**What to do:**
Transcribe the rows word for word, starting at the line that contains "Given: Open the" and ending with the last row. Leave the pictures out of your answer.

[Rows on finding words and elements]
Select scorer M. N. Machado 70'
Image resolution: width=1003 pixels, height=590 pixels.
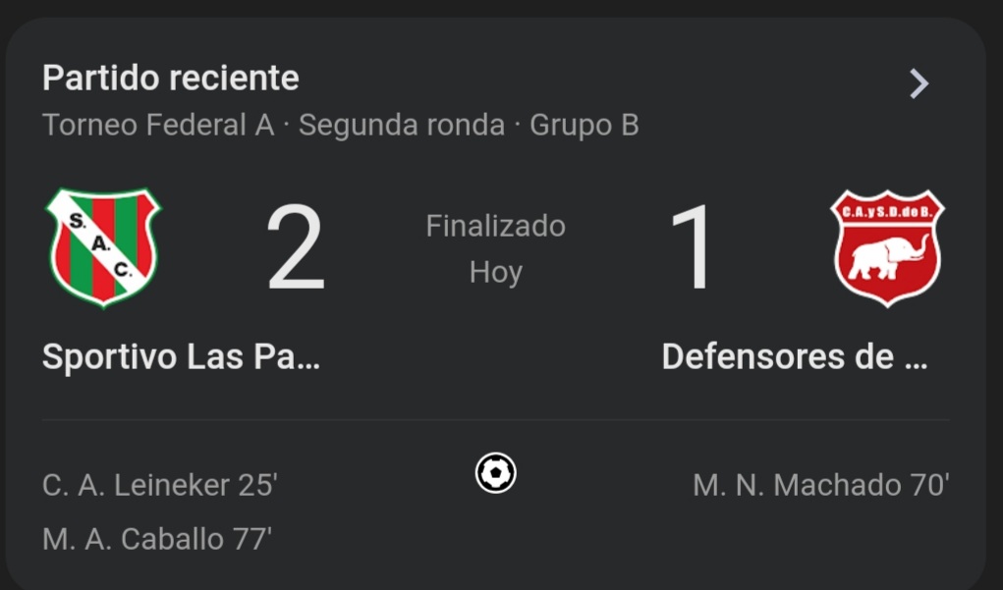point(820,485)
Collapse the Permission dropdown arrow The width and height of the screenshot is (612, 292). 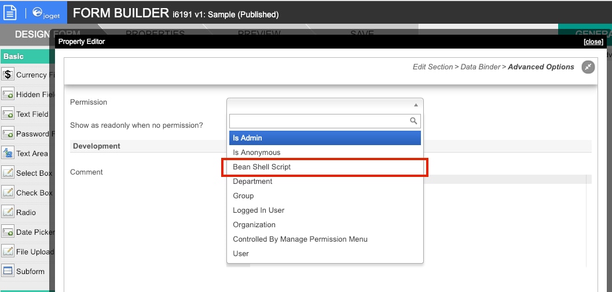[415, 105]
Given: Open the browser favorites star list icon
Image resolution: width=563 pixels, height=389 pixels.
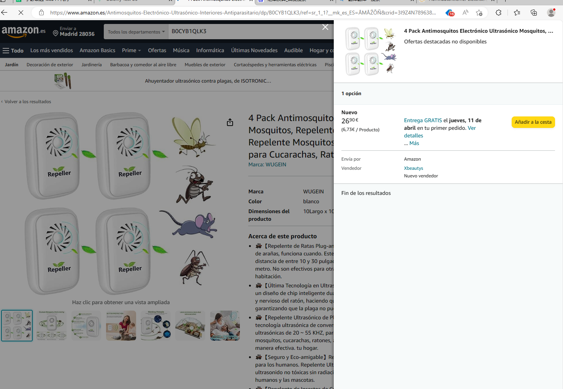Looking at the screenshot, I should tap(517, 13).
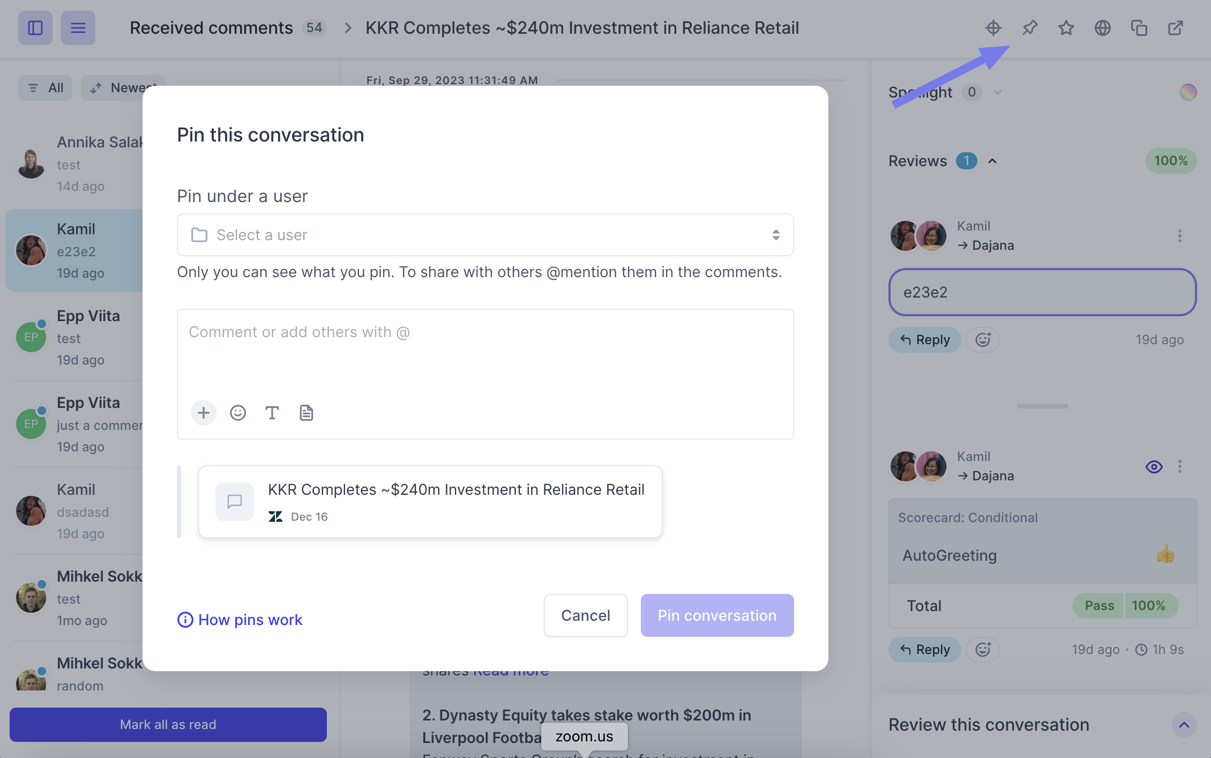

**Result below:**
Given: Open the browser favorites star list icon
Image resolution: width=563 pixels, height=389 pixels.
Looking at the screenshot, I should tap(517, 13).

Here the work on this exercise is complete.